— Problem —
With no word left out, write out the entire listing.

— Given records —
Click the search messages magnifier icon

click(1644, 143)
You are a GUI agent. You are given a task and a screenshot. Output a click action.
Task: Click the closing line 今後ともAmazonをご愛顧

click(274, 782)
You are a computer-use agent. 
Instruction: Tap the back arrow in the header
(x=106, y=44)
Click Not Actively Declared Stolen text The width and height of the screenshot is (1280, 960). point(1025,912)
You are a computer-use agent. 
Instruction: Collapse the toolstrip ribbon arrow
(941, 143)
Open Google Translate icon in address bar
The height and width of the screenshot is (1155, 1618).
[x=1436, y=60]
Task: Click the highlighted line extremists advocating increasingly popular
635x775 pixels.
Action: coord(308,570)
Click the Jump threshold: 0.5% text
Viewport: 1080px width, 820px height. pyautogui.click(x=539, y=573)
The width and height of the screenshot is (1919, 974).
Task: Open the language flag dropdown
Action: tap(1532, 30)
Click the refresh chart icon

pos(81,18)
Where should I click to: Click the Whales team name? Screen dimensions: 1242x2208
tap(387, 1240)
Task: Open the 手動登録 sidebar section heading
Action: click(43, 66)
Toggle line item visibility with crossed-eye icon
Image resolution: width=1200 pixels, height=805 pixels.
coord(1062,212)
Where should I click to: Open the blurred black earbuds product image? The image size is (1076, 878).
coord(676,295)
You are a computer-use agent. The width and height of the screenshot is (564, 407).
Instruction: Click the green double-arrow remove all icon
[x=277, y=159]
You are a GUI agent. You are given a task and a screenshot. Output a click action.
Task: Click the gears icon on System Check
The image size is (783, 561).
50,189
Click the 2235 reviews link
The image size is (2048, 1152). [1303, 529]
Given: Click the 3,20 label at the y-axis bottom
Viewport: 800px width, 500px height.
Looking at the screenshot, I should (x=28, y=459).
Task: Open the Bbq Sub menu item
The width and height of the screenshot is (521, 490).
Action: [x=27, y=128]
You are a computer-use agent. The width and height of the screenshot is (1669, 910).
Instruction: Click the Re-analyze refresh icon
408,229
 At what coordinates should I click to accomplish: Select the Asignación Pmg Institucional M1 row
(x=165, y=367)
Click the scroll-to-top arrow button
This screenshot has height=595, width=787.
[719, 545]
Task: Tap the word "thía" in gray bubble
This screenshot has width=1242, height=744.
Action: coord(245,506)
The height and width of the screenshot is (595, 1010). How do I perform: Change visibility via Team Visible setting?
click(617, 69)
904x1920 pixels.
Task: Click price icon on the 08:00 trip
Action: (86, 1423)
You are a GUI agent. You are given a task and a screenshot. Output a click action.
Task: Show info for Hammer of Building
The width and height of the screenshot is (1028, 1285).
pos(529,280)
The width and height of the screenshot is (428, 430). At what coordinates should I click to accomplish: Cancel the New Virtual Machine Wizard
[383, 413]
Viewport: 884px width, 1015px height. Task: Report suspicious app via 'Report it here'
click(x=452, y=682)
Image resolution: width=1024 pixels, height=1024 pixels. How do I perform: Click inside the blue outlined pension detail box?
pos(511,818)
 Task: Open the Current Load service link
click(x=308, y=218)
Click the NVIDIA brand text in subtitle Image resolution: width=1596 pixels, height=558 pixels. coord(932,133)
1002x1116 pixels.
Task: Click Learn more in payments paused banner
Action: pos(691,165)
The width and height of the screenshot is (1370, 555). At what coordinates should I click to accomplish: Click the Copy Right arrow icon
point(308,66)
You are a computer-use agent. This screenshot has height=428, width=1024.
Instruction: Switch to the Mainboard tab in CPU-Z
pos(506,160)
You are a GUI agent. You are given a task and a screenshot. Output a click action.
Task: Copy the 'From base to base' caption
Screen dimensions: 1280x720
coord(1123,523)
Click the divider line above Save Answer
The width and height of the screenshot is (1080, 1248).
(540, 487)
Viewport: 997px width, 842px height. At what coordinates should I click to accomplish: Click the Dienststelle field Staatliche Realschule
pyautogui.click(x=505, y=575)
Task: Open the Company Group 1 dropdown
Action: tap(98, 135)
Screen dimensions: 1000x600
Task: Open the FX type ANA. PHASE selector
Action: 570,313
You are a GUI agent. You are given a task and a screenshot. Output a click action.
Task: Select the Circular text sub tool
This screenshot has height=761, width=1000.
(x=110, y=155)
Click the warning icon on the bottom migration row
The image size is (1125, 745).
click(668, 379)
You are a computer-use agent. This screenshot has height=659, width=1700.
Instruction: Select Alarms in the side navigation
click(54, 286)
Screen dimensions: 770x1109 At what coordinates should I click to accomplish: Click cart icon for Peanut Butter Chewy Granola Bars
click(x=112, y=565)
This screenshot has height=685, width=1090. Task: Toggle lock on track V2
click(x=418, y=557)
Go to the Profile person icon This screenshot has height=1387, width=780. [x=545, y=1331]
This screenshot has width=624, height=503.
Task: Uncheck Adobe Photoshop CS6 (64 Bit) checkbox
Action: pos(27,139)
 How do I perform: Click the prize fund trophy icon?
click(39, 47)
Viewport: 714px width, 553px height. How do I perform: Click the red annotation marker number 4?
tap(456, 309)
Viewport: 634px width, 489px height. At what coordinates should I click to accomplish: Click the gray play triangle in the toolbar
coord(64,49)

— Reply to the exercise —
Click the search messages magnifier icon

click(1644, 143)
You are a GUI agent. You are given a task and a screenshot. Output a click action.
Task: Click the closing line 今後ともAmazonをご愛顧

click(274, 782)
You are a computer-use agent. 
Instruction: Tap the back arrow in the header
(x=106, y=44)
Click Not Actively Declared Stolen text The width and height of the screenshot is (1280, 960). point(1025,912)
You are a computer-use agent. 
Instruction: Collapse the toolstrip ribbon arrow
(941, 143)
Open Google Translate icon in address bar
The height and width of the screenshot is (1155, 1618).
[x=1436, y=60]
Task: Click the highlighted line extremists advocating increasingly popular
635x775 pixels.
Action: coord(308,570)
Click the Jump threshold: 0.5% text
Viewport: 1080px width, 820px height. pyautogui.click(x=539, y=573)
The width and height of the screenshot is (1919, 974).
Task: Open the language flag dropdown
Action: tap(1532, 30)
Click the refresh chart icon

pos(81,18)
Where should I click to: Click the Whales team name? Screen dimensions: 1242x2208
tap(387, 1240)
Task: Open the 手動登録 sidebar section heading
Action: click(43, 66)
Toggle line item visibility with crossed-eye icon
Image resolution: width=1200 pixels, height=805 pixels.
coord(1062,212)
Where should I click to: Open the blurred black earbuds product image? The image size is (1076, 878).
coord(676,295)
You are a computer-use agent. The width and height of the screenshot is (564, 407).
Instruction: Click the green double-arrow remove all icon
[x=277, y=159]
You are a GUI agent. You are given a task and a screenshot. Output a click action.
Task: Click the gears icon on System Check
The image size is (783, 561).
50,189
Click the 2235 reviews link
The image size is (2048, 1152). [1303, 529]
Given: Click the 3,20 label at the y-axis bottom
Viewport: 800px width, 500px height.
Looking at the screenshot, I should (x=28, y=459).
Task: Open the Bbq Sub menu item
The width and height of the screenshot is (521, 490).
Action: [x=27, y=128]
You are a computer-use agent. The width and height of the screenshot is (1669, 910).
Instruction: Click the Re-analyze refresh icon
408,229
 At what coordinates should I click to accomplish: Select the Asignación Pmg Institucional M1 row
(x=165, y=367)
Click the scroll-to-top arrow button
This screenshot has height=595, width=787.
[719, 545]
Task: Tap the word "thía" in gray bubble
This screenshot has width=1242, height=744.
Action: coord(245,506)
The height and width of the screenshot is (595, 1010). How do I perform: Change visibility via Team Visible setting?
click(617, 69)
904x1920 pixels.
Task: Click price icon on the 08:00 trip
Action: (86, 1423)
You are a GUI agent. You are given a task and a screenshot. Output a click action.
Task: Show info for Hammer of Building
The width and height of the screenshot is (1028, 1285).
pos(529,280)
The width and height of the screenshot is (428, 430). At what coordinates should I click to accomplish: Cancel the New Virtual Machine Wizard
[383, 413]
Viewport: 884px width, 1015px height. Task: Report suspicious app via 'Report it here'
click(x=452, y=682)
Image resolution: width=1024 pixels, height=1024 pixels. How do I perform: Click inside the blue outlined pension detail box?
pos(511,818)
 Task: Open the Current Load service link
click(x=308, y=218)
Click the NVIDIA brand text in subtitle Image resolution: width=1596 pixels, height=558 pixels. coord(932,133)
1002x1116 pixels.
Task: Click Learn more in payments paused banner
Action: pos(691,165)
The width and height of the screenshot is (1370, 555). At what coordinates should I click to accomplish: Click the Copy Right arrow icon
point(308,66)
You are a computer-use agent. This screenshot has height=428, width=1024.
Instruction: Switch to the Mainboard tab in CPU-Z
pos(506,160)
You are a GUI agent. You are given a task and a screenshot. Output a click action.
Task: Copy the 'From base to base' caption
Screen dimensions: 1280x720
coord(1123,523)
Click the divider line above Save Answer
The width and height of the screenshot is (1080, 1248).
(540, 487)
Viewport: 997px width, 842px height. At what coordinates should I click to accomplish: Click the Dienststelle field Staatliche Realschule
pyautogui.click(x=505, y=575)
Task: Open the Company Group 1 dropdown
Action: tap(98, 135)
Screen dimensions: 1000x600
Task: Open the FX type ANA. PHASE selector
Action: 570,313
You are a GUI agent. You are given a task and a screenshot. Output a click action.
Task: Select the Circular text sub tool
This screenshot has height=761, width=1000.
(x=110, y=155)
Click the warning icon on the bottom migration row
The image size is (1125, 745).
click(668, 379)
You are a computer-use agent. This screenshot has height=659, width=1700.
Instruction: Select Alarms in the side navigation
click(54, 286)
Screen dimensions: 770x1109 At what coordinates should I click to accomplish: Click cart icon for Peanut Butter Chewy Granola Bars
click(x=112, y=565)
This screenshot has height=685, width=1090. Task: Toggle lock on track V2
click(x=418, y=557)
Go to the Profile person icon This screenshot has height=1387, width=780. [x=545, y=1331]
This screenshot has width=624, height=503.
Task: Uncheck Adobe Photoshop CS6 (64 Bit) checkbox
Action: pos(27,139)
 How do I perform: Click the prize fund trophy icon?
click(39, 47)
Viewport: 714px width, 553px height. How do I perform: Click the red annotation marker number 4?
tap(456, 309)
Viewport: 634px width, 489px height. At what coordinates should I click to accomplish: Click the gray play triangle in the toolbar
coord(64,49)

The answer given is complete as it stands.